I get the sense you're quite a spiritual person – you quote India Arie on your blog: "Your real job in this world is to be you". Why does that resonate with you so much?

We are in a world where we are bombarded with information about who and how we 'should' be, look, behave, etc. With social media we always know what everyone is doing every second of the day and it is hard not to compare yourself to others. And the truth is you will only feel secure and settled if you are being true to yourself.

I think as soon as you realise the importance of energy, you are suddenly very aware of it, the good energy in your life and the bad energy, what makes you feel good and authentic and what is toxic. Some people work every second of the day and that works for them, but I don’t like to sacrifice time with friends and family because that is the only thing I would regret. So I make time for my work but I also make plenty of time to see people.

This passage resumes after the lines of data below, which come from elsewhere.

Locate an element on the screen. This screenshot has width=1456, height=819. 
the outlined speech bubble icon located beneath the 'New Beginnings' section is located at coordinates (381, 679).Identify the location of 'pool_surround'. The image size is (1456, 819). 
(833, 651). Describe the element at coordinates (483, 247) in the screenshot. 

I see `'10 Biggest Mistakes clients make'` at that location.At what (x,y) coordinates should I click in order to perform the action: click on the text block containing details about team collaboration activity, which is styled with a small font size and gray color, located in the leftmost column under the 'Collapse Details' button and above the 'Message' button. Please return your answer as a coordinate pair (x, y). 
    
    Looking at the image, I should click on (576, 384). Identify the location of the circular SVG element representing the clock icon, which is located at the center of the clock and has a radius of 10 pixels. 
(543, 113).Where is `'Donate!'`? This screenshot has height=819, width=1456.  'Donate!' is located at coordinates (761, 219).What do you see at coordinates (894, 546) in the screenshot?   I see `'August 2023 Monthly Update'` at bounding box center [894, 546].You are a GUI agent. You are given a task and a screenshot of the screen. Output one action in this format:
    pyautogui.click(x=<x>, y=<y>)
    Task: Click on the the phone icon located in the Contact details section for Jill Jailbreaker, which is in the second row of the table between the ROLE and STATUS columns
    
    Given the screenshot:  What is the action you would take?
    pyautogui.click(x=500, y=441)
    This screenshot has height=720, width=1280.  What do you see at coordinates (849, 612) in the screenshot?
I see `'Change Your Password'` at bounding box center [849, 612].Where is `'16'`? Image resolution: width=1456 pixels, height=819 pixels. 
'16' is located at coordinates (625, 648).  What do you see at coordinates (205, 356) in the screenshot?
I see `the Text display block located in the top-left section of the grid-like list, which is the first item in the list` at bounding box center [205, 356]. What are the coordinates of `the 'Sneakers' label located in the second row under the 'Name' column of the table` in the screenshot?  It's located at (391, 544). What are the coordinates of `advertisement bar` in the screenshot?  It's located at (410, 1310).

I hope to inspire people and to make others feel happy about who they are, especially the young ones who are still figuring it out. I’m familiar with the feeling of being unsure of who I am and what I want to achieve and I think people of all ages need to be reminded that it’s okay to just be you. Now that I have a bit of a platform, I want to share that message whenever I can.

"We are naturally creative beings and it’s what makes us different to the rest of the animal kingdom, we make things for pleasure and we appreciate things people have made – it’s a lovely thing. There are so many positives, being creative helps boost confidence, self-esteem, productivity, relaxing and can give you a new community of friends."

Do you feel creativity helps with one's happiness and well-being?

Without a doubt, I am such a big believer of being creative and finding that thing you love to do. Happiness and well-being ultimately come down to some little basic things and one of those is feeling fulfilled and having a purpose, which you often can’t get externally. Creativity gets the brain all fired up and excited at the endless possibilities, and that’s just what we need.

No matter how advanced machines get we always feel a sense of admiration, awe and wonder when someone has made something themselves. And you can feel all of that about something you have created yourself – so I recommend being creative to everyone!

What three pieces of advice would you give to aspiring illustrators looking to follow in your footsteps?

Firstly I would say draw what you love to draw. Don’t just do what you think you should do or what you think will sell. The world needs what you have to offer because no one else can do what you do.

Just keep going whatever happens. It can be really tough as an illustrator because you are your own boss but the hard work will eventually pay off if you stay in the game. Keep putting out new work, sharing your ideas, giving back, meeting new people, being open to opportunities and it will all come together.

Reach out to anyone who inspires you and let them know. Even if you don’t hear back they will know that they have helped you and that’s just a nice thing to do. You never know they might respond and it could be the start of a new friendship with someone you admire. As I mentioned before it’s all about energy and I think you get what you put out into the universe. Maybe it’s a little bit weird but who cares!